JOB: Change "blogged" to "wrote" in the mypy text, giving it again from the words "I should add" through the words "the top there).".

TEXT EXCERPT:
********

So what is mypy? It is a static type checker for Python written by Jukka for his Ph.D. thesis. The basic idea is that you add type annotations to your program using some custom syntax, and when running your program using the mypy interpreter, type errors will be found during compilation (i.e., before the program starts running).
The clever thing here is that the custom syntax is actually valid Python 3, using (mostly) function annotations: your annotated program will still run with the regular Python 3 interpreter. In the latter case there will be no type checking, and no runtime overhead, except to evaluate the function annotations (which are evaluated at function definition time but don't have any effect when the function is called).
In fact, it is probably more useful to think of mypy as a heavy-duty linter than as a compiler or interpreter; leave the type checking to mypy, and the execution to Python. It is easy to integrate mypy into a continuous integration setup, for example.
To read up on mypy's annotation syntax, please see the mypy-lang.org website. Here's just one complete example, to give a flavor:
from typing import List, Dict
def word_count(input: List[str]) -> Dict[str, int]: result = {} #type: Dict[str, int] for line in input: for word in line.split(): result[word] = result.get(word, 0) + 1 return result
Note that the #type: comment is part of the mypy syntax; mypy uses comments to declare types in situations where no syntax is available -- although this particular line could also be written as follows:
result = Dict[str, int]()
Either way the entire function is syntactically valid Python 3, and a suitable implementation of typing.py (containing class definitions for List and Dict, for example) can be written to make the program run correctly. One is provided as part of the mypy project.
I should add that many of mypy's syntactic choices aren't actually new. The basis of many of its ideas go back at least a decade: I blogged about this topic in 2004 (http://www.artima.com/weblogs/viewpost.jsp?thread=85551 -- see also the two followup posts linked from the top there).
I'll emphasize once more that mypy's type checking happens in a separate pass: no type checking happens at run time (other than what the interpreter already does, like raising TypeError on expressions like 1+"1").
There's a lot to this proposal, but I think it's possible to get a PEP written, accepted and implemented in time for Python 3.5, if people are supportive. I'll go briefly over some of the action items.

********

RECORDED INFORMATION:
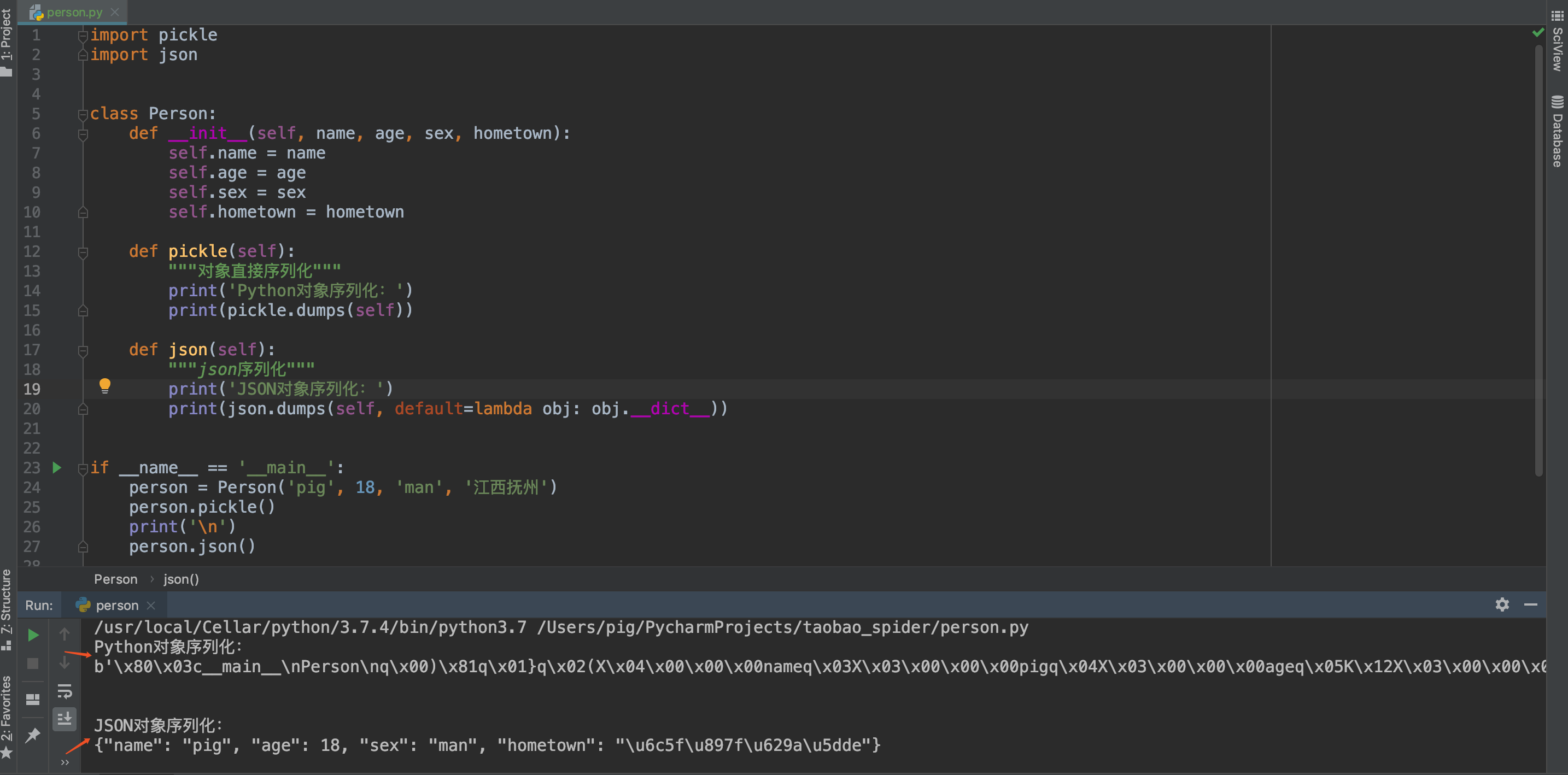This screenshot has height=775, width=1568.
Task: Select the person.py editor tab
Action: pyautogui.click(x=73, y=12)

********

SOLUTION FOR THIS PROBLEM:
I should add that many of mypy's syntactic choices aren't actually new. The basis of many of its ideas go back at least a decade: I wrote about this topic in 2004 (http://www.artima.com/weblogs/viewpost.jsp?thread=85551 -- see also the two followup posts linked from the top there).